# Give it back
Why we don't succeed?
`Let's think together:`
`The favourite restaurant you order your dinner from sends a note attached with today's packaging, asking you to kindly rate their place on the food ordering app. You read the message, but you do not respond and get back at unpacking your dinner. The following weekend, after a week full of work, you finally settle down, open the app, search for the same restaurant just to find out that hey, "This delivery outlet has shut down permanently!".`
All we are today is a potful of inherent knowledge which we have acquired from this world. Learning albeit seemingly personal, is a communal effort. We would not have been able to communicate globally or even personally without the shared and evolving knowledge of linguistics.

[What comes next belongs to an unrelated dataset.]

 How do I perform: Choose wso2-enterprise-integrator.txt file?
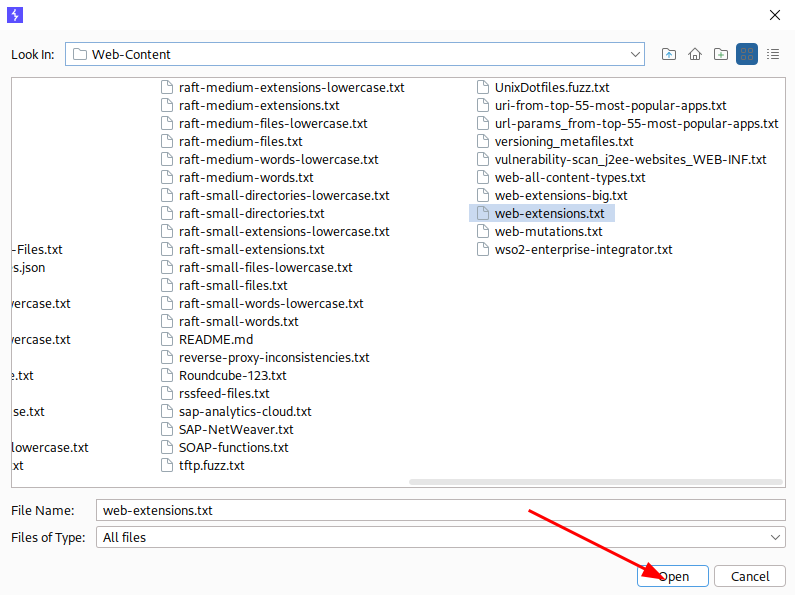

The more I have dwelled in the depths of understanding design and product, all the while developing a [[code of work]], I have lately realised that there's so much to learn and what good will all this learning be if I was to one day take it all to the grave with me.
In a world which operates in a transactional nature, sharing knowledge is one such act which creates immense value and costs nothing, and instead in return treats you with the joy of giving. Let's not let the blessing of wisdom go in vain.
`Now to answer the question:`
`Had the review been shared as requested, the restaurant's organic sustainability would have increased, resulting in more recommendations and a mutually beneficial outcome.`
Knowledge resides at the abode called abundance. Share. you can never outrun it.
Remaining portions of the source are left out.